INSTRUCTIONS FOR THE TASK – The first line of the entries below, the line containing "Given: Print the PDF document", and every line between them should be repeated exactly, and nothing else.
RECORDS FOR THIS TASK: Begin
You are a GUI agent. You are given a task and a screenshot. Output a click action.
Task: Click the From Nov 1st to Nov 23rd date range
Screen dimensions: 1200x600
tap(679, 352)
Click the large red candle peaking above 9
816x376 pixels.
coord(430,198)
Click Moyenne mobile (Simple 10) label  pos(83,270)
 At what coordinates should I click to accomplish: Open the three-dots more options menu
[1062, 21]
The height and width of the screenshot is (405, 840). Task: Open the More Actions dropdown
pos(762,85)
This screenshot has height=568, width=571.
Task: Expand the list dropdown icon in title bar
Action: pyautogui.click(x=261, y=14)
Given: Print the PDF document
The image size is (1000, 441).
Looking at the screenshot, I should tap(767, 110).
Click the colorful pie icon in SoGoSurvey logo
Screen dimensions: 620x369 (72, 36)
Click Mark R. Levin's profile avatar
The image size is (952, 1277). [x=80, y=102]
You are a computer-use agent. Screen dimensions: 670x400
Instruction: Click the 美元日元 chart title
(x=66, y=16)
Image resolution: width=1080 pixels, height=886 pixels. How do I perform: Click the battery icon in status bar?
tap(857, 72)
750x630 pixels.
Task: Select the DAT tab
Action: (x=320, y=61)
RECORDS FOR THIS TASK: End
WRITTEN SOLUTION –
You are a GUI agent. You are given a task and a screenshot. Output a click action.
Task: Click the From Nov 1st to Nov 23rd date range
Screen dimensions: 1200x600
tap(679, 352)
Click the large red candle peaking above 9
816x376 pixels.
coord(430,198)
Click Moyenne mobile (Simple 10) label  pos(83,270)
 At what coordinates should I click to accomplish: Open the three-dots more options menu
[1062, 21]
The height and width of the screenshot is (405, 840). Task: Open the More Actions dropdown
pos(762,85)
This screenshot has height=568, width=571.
Task: Expand the list dropdown icon in title bar
Action: pyautogui.click(x=261, y=14)
Given: Print the PDF document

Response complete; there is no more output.